Mit dem simpel gestrickten Disco-Pop scheint das Duo genau den Zeitgeist zu treffen. Auch modisch tun Blondie Bohlen und der dunkle Anders so ziemlich alles, was man ihnen später als Stilverbrechen vorhält. Nicht unerwähnt darf in diesem Zusammenhang Sänger Anders bleiben, dessen massives Gold-Kettchen mit Nora-Schriftzug zeitweise für mehr Gesprächsstoff sorgt als die Musik.

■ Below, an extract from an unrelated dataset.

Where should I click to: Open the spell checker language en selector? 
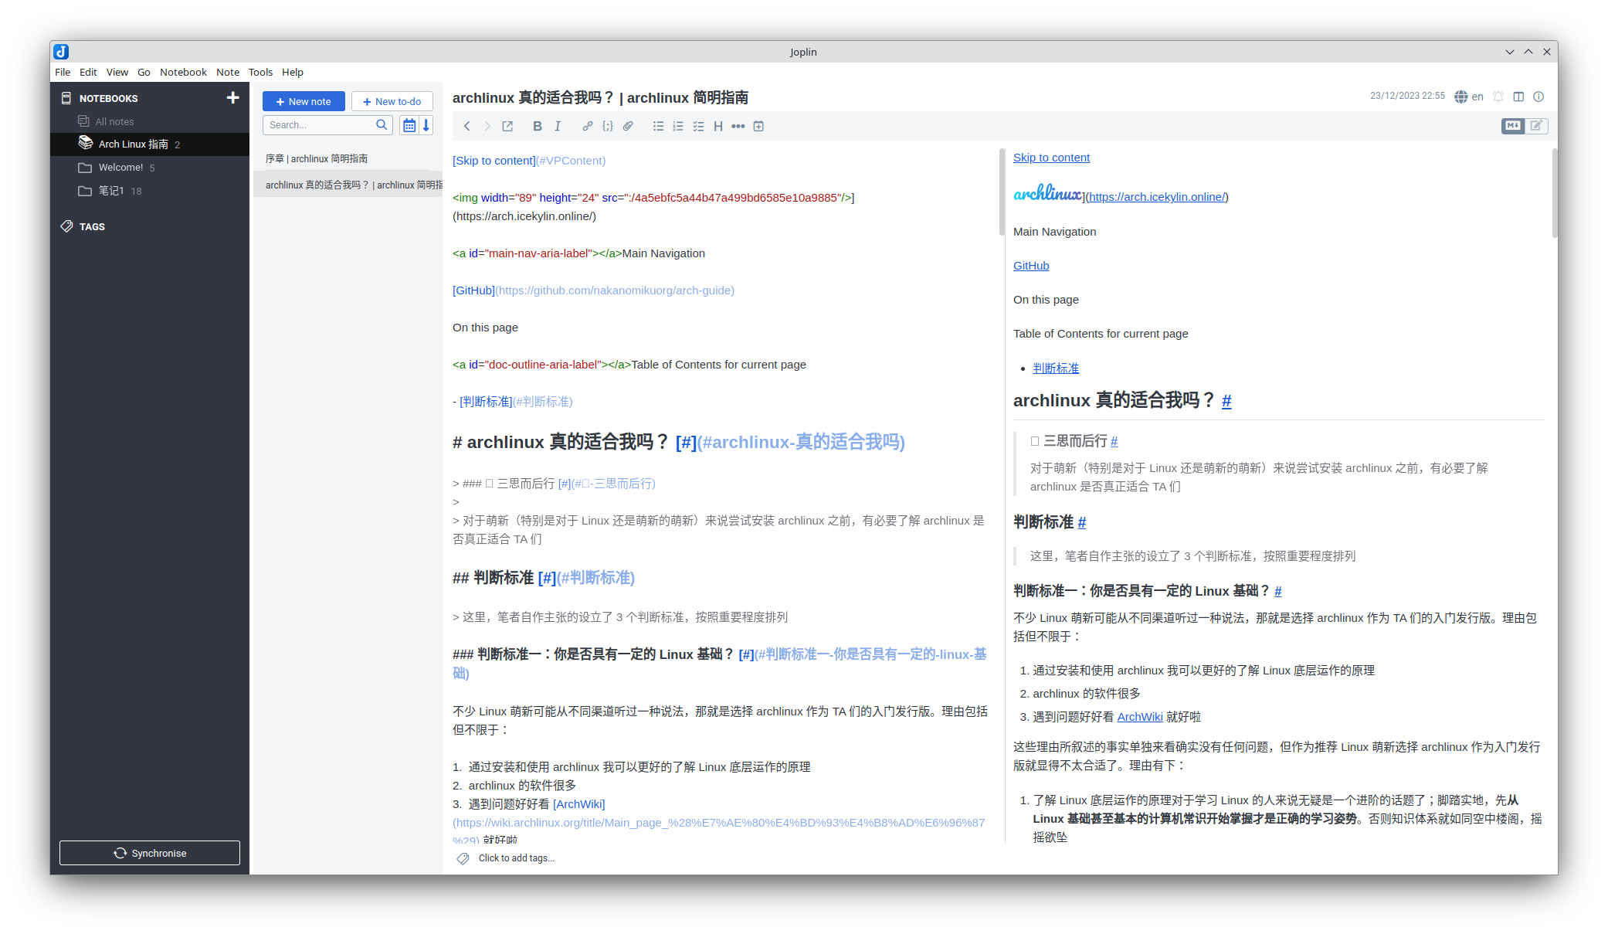[x=1469, y=97]
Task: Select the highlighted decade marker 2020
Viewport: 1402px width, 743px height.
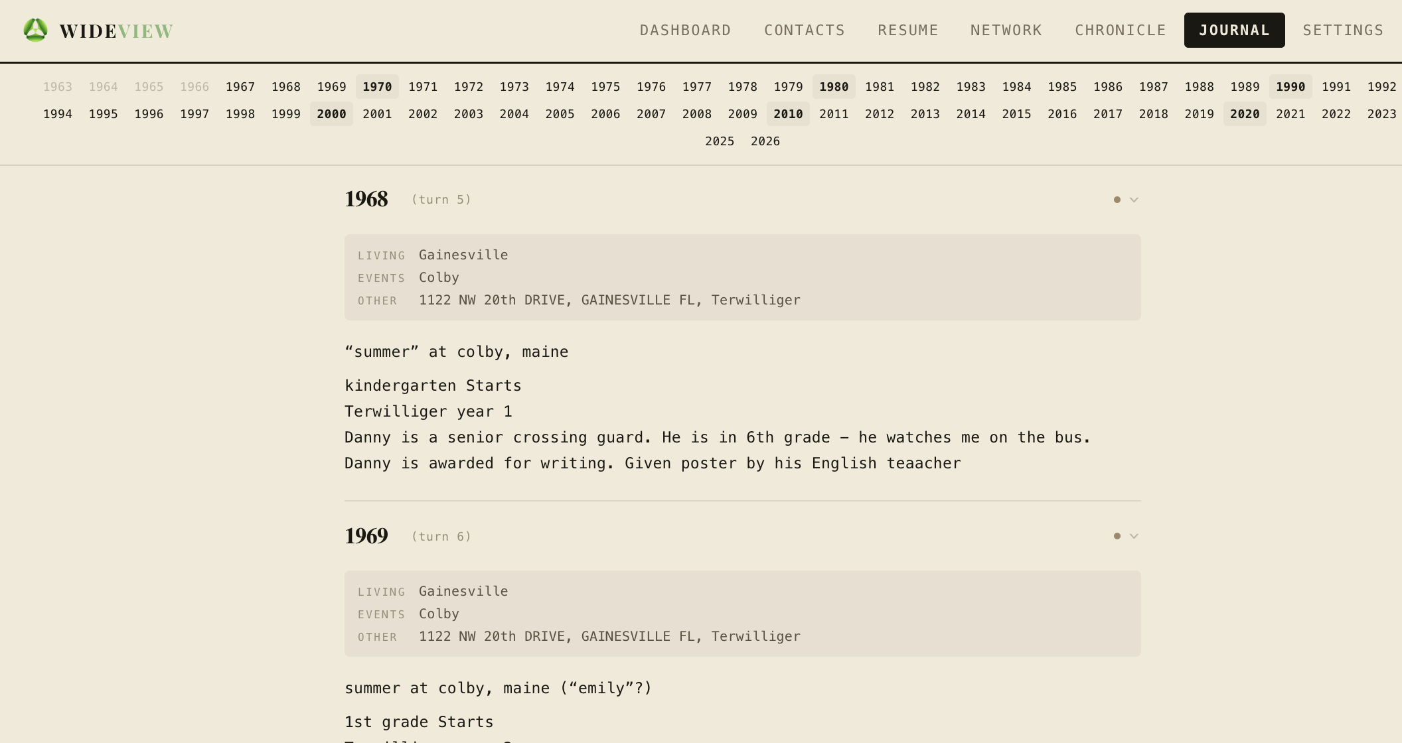Action: tap(1244, 113)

Dennoch platzieren sich ihre ähnlich klingenden Singles und Alben reihenweise an vorderster Front. Diese Erfolgs-Ära dauert bis 1987 an, bevor es zum Bruch der beiden kommt. Fortan gehen sie getrennte Wege. Bohlen hat mit seinem neuen Projekt Blue System, nicht zuletzt dank seiner Fähigkeiten als Produzent, weiterhin sein Ohr am Musikgeschmack der Masse. Von Thomas Anders hingegen will kaum einer mehr etwas wissen.

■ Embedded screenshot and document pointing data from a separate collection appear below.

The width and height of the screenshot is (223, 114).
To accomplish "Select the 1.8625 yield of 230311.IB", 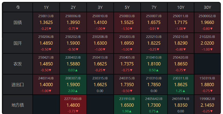I will (x=181, y=84).
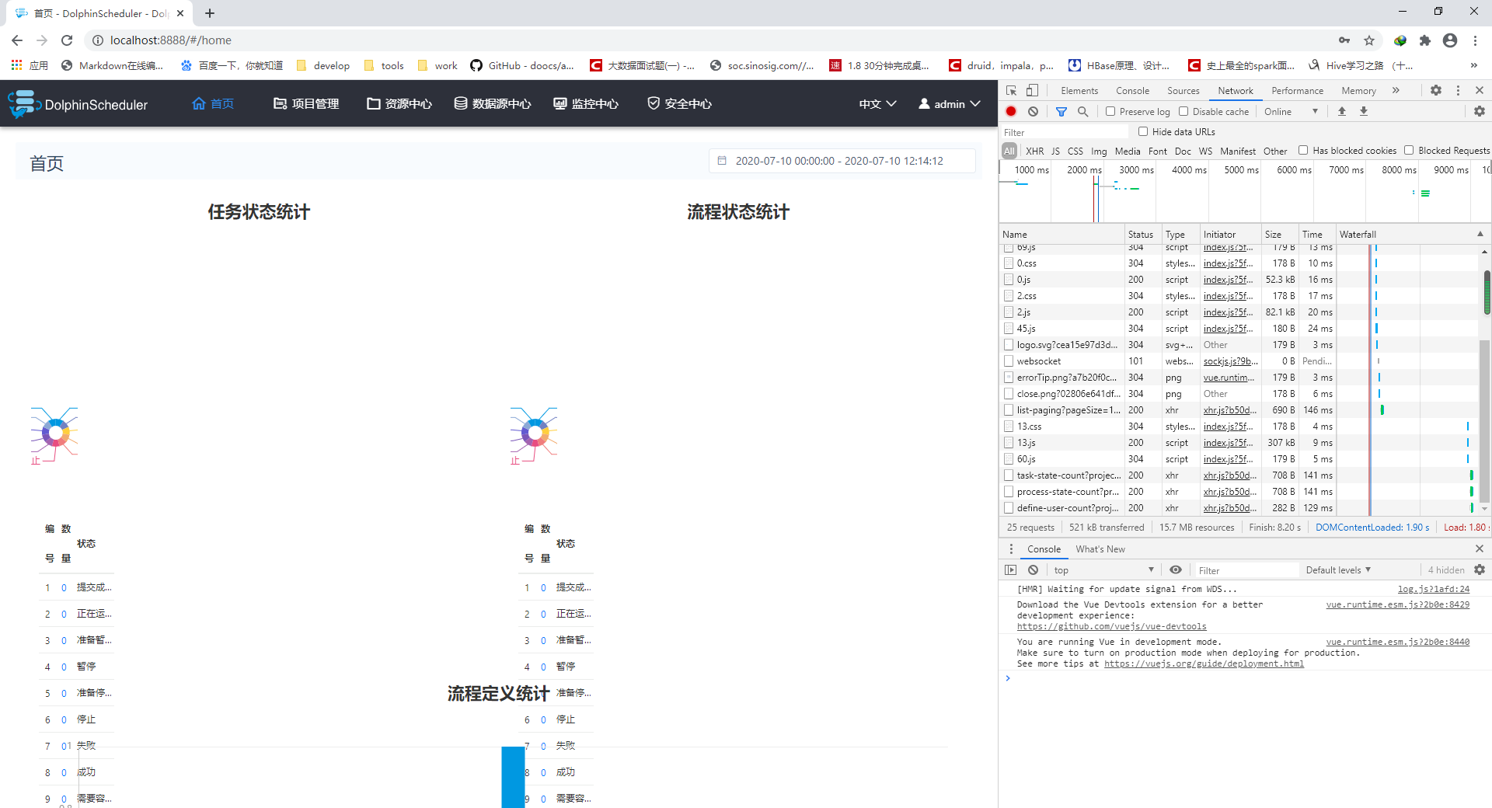The image size is (1492, 808).
Task: Toggle Hide data URLs
Action: coord(1143,131)
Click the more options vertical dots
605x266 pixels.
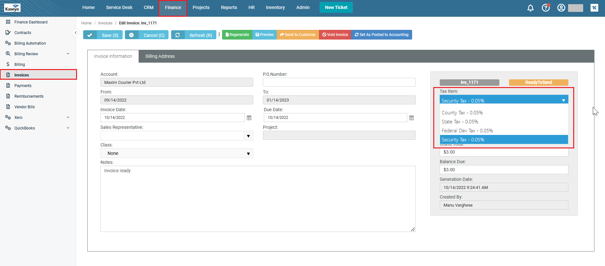[219, 35]
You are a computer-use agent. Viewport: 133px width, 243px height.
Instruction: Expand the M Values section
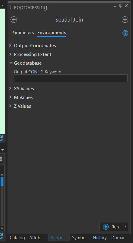[21, 97]
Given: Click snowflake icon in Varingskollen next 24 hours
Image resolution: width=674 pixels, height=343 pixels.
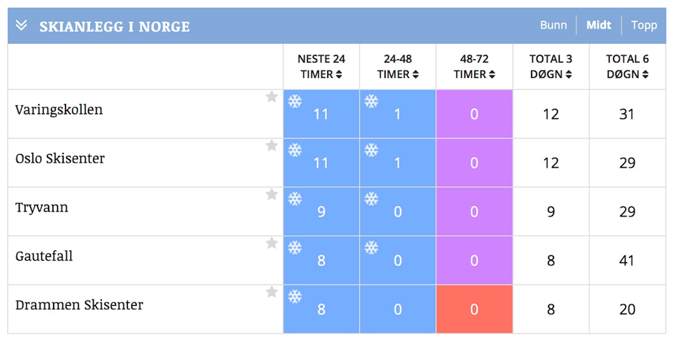Looking at the screenshot, I should (295, 101).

So ziehen die Jahre ins Land und wohl nur noch die eingefleischten Fans rechneten mit dem, was im März 1998 tatsächlich wahr wird: die Reunion der erfolgreichsten deutschen 80er Combo. Der Erfolg ist der alte geblieben, auch wenn Bohlen nicht mehr so konsequent grinst und bei Anders die vielen Big Macs ihre Spuren hinterlassen haben dürften: Über 20 Millionen verkaufte CDs stehen bis heute zu Buche, allein in Russland hat man bis dato mehr Platten verkauft als der vermeintliche King Of Pop Michael Jackson.

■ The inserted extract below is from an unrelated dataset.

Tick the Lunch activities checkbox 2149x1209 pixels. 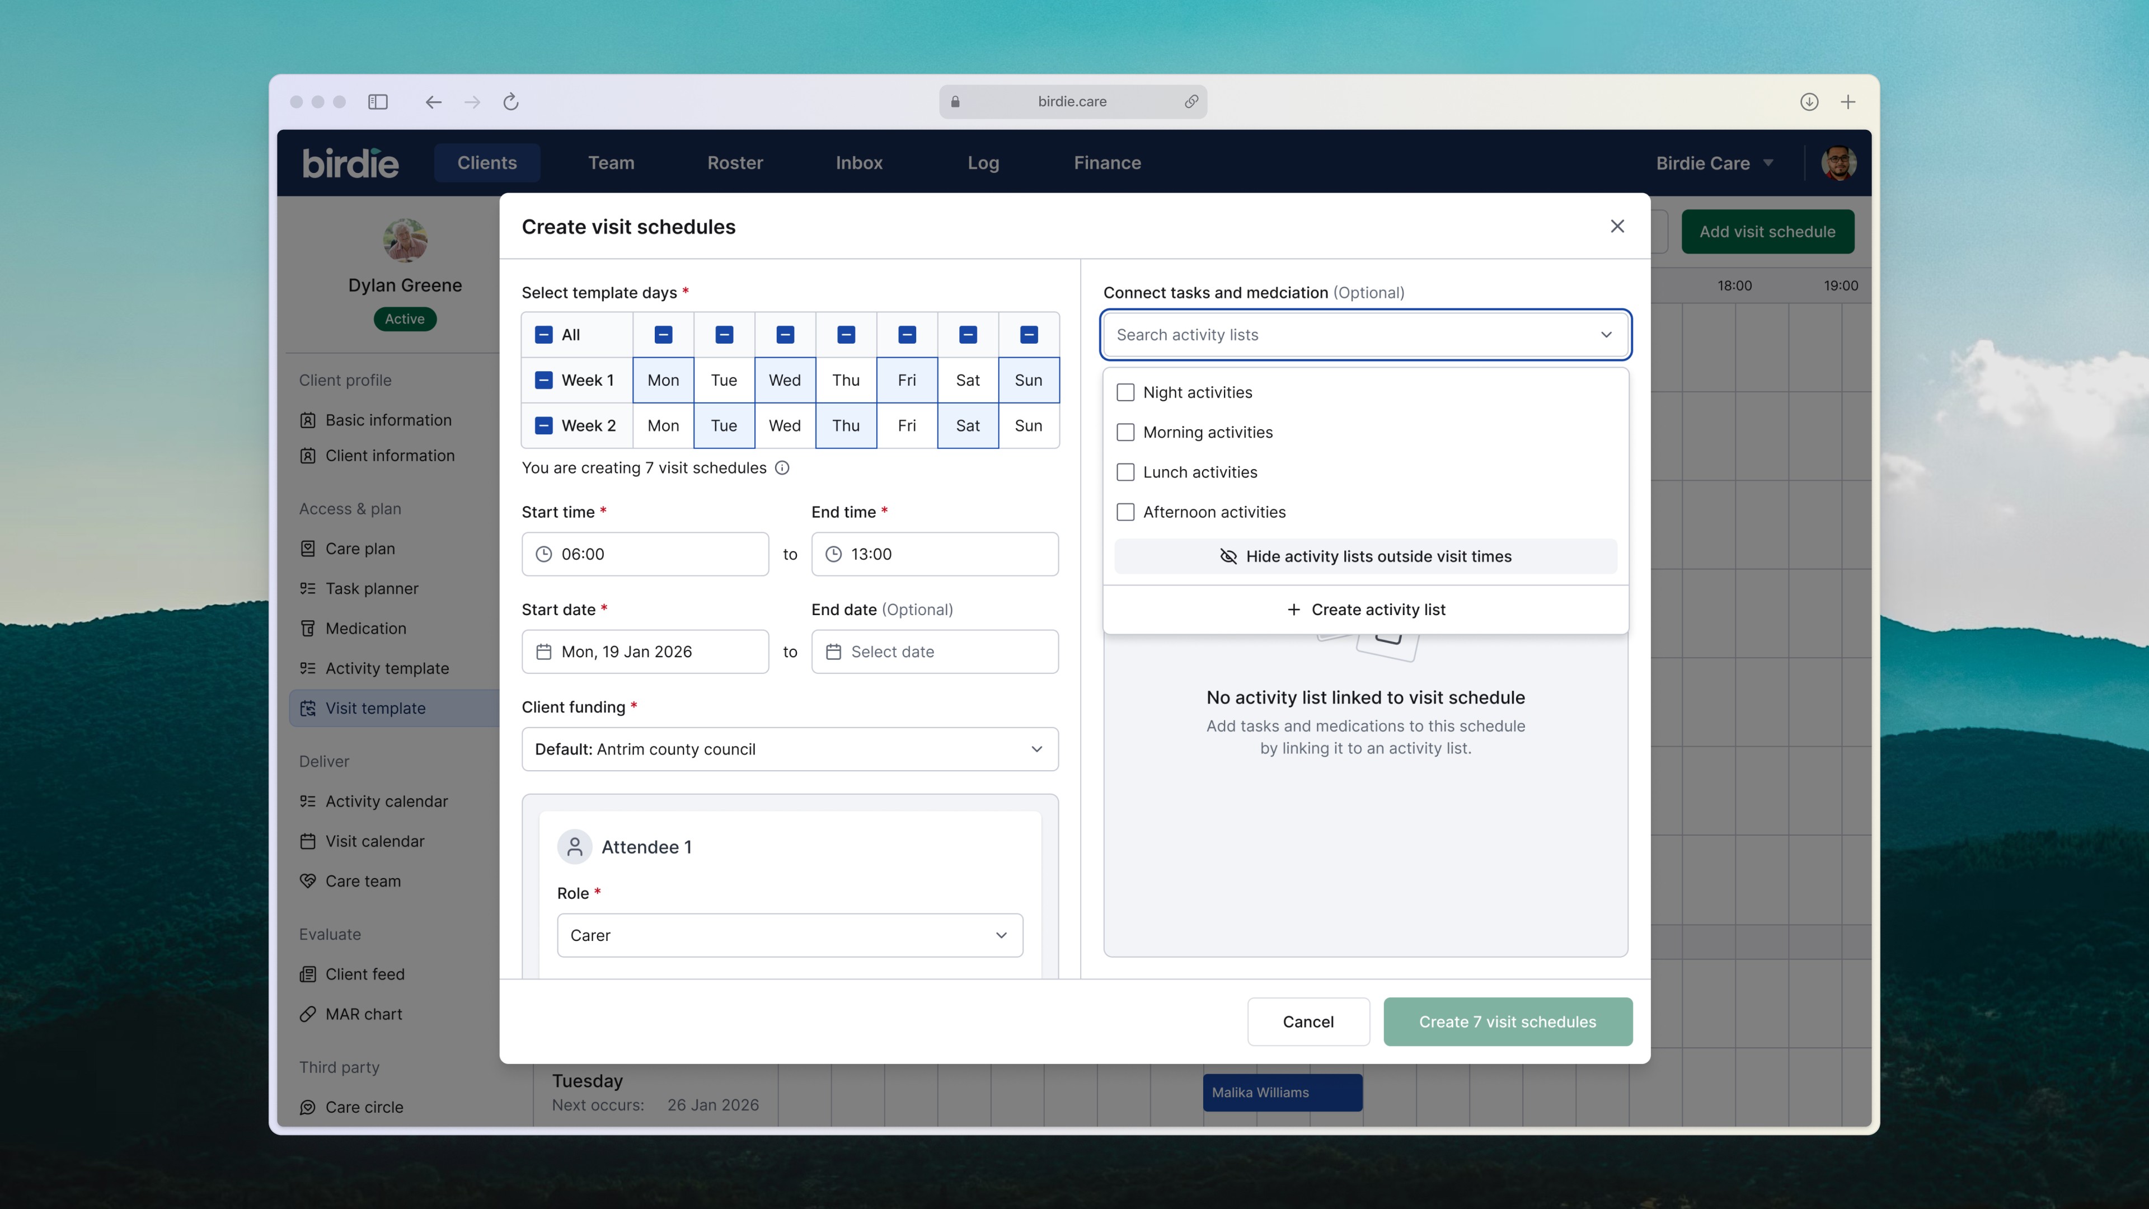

2003 erscheint zunächst das bis dato zwölfte MT-Album "Universe". Allerdings drehen sich gleich zwei Songs darauf um Bohlens neues Popularitätsfeld: die Superstar-Sendung. Im Juni verkündet Bohlen dann das Ende der Band, ein Abschiedskonzert in der Wuhlheide verläuft für die Fans enttäuschend - offenbar haben die beiden die Nase gestrichen voll voneinander.
Kurz darauf erhebt Dieter Bohlen in seinem zweiten Buch "Hinter den Kulissen" schwere Vorwürfe gegen den Modern Talking-Sänger: Anders habe ihn betrogen und seine Songs versaut. Fast zwei Jahre lang beschäftigen Bohlens Vorwürfe die Gerichte. Einige Behauptungen muss er zurück ziehen, Schmerzensgeld bekommt Anders aber nicht zugesprochen. Danach herrscht erst einmal Funkstille. Erst im November 2006 spricht Bohlen überraschend von einer möglichen Reunion auf der Bühne, was Thomas Anders umgehend dementiert. "Ein Comeback von Modern Talking ist reine Fantasie von Herrn Bohlen. Das Thema ist vorbei. Endgültig", so der Sänger in einem Interview.